Existing de novo protein design methods face limitations in flexibility, scalability, and target-directed control. To address these challenges, this work introduces a decentralized large language model (LLM) agent swarm framework. Each agent operates in parallel per residue position, integrating local interaction modeling, iterative feedback mechanisms, and position-specific architecture to enable context-aware sequence generation—without fine-tuning, structural templates, or multiple sequence alignments (MSAs). Joint optimization via structural metrics, conservation analysis, and embedding-space evaluation enables rapid, GPU-hour-scale design of target secondary structures—including α-helices and coils. Experiments demonstrate high sequence convergence and structural validity. This work presents the first LLM-driven, end-to-end, target-directed de novo protein design approach leveraging swarm intelligence, establishing a paradigm shift toward scalable, controllable, and template-free protein engineering.

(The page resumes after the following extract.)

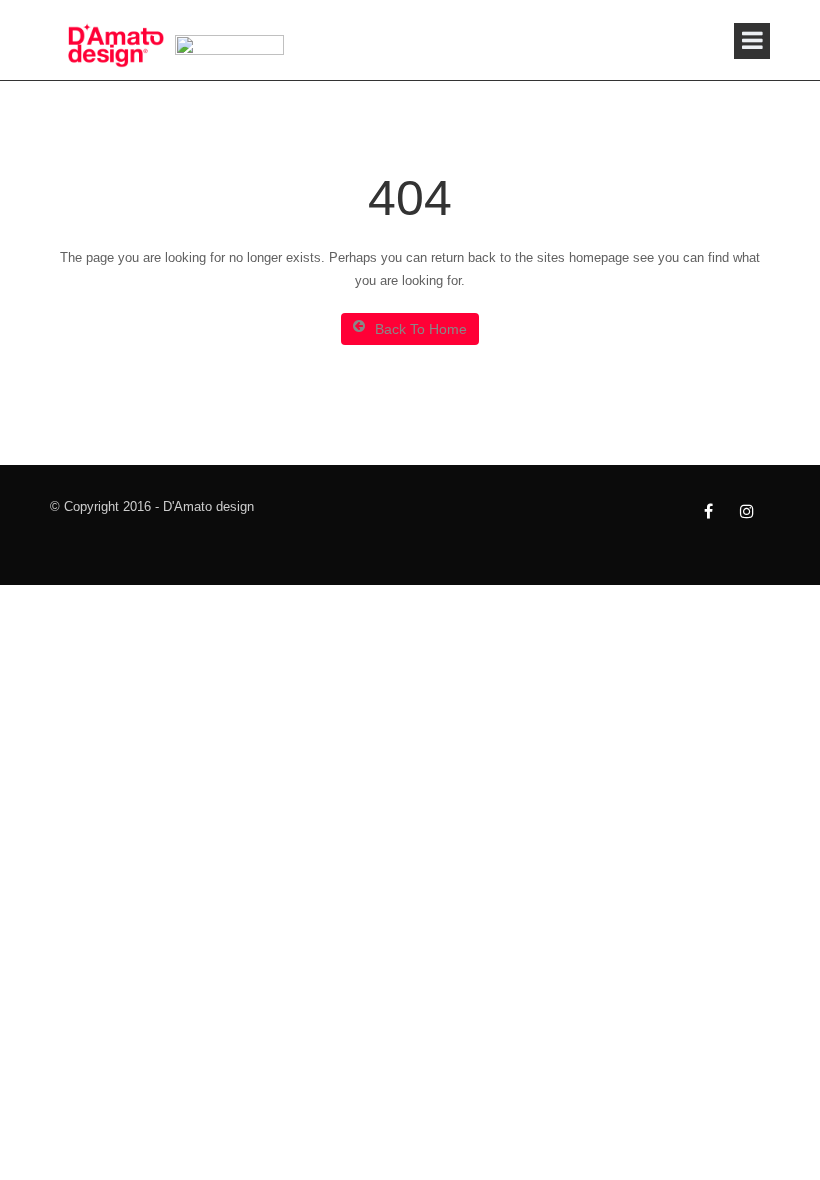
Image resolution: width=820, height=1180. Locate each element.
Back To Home (421, 329)
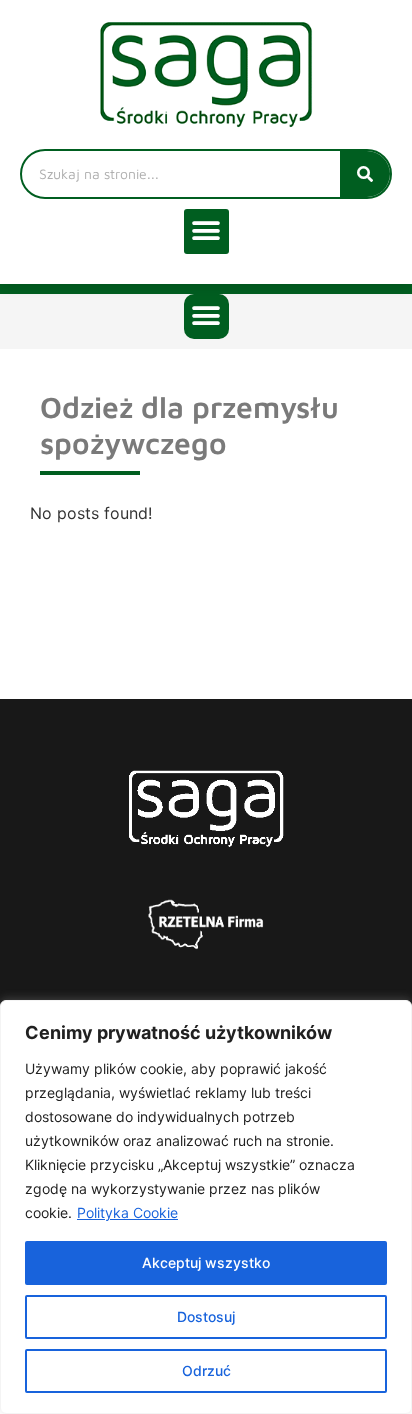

Designing proteins de novo with tailored structural, physicochemical, and functional properties remains a grand challenge in biotechnology, medicine, and materials science, due to the vastness of sequence space and the complex coupling between sequence, structure, and function. Current state-of-the-art generative methods, such as protein language models (PLMs) and diffusion-based architectures, often require extensive fine-tuning, task-specific data, or model reconfiguration to support objective-directed design, thereby limiting their flexibility and scalability. To overcome these limitations, we present a decentralized, agent-based framework inspired by swarm intelligence for de novo protein design. In this approach, multiple large language model (LLM) agents operate in parallel, each assigned to a specific residue position. These agents iteratively propose context-aware mutations by integrating design objectives, local neighborhood interactions, and memory and feedback from previous iterations. This position-wise, decentralized coordination enables emergent design of diverse, well-defined sequences without reliance on motif scaffolds or multiple sequence alignments, validated with experiments on proteins with alpha helix and coil structures. Through analyses of residue conservation, structure-based metrics, and sequence convergence and embeddings, we demonstrate that the framework exhibits emergent behaviors and effective navigation of the protein fitness landscape. Our method achieves efficient, objective-directed designs within a few GPU-hours and operates entirely without fine-tuning or specialized training, offering a generalizable and adaptable solution for protein design. Beyond proteins, the approach lays the groundwork for collective LLM-driven design across biomolecular systems and other scientific discovery tasks.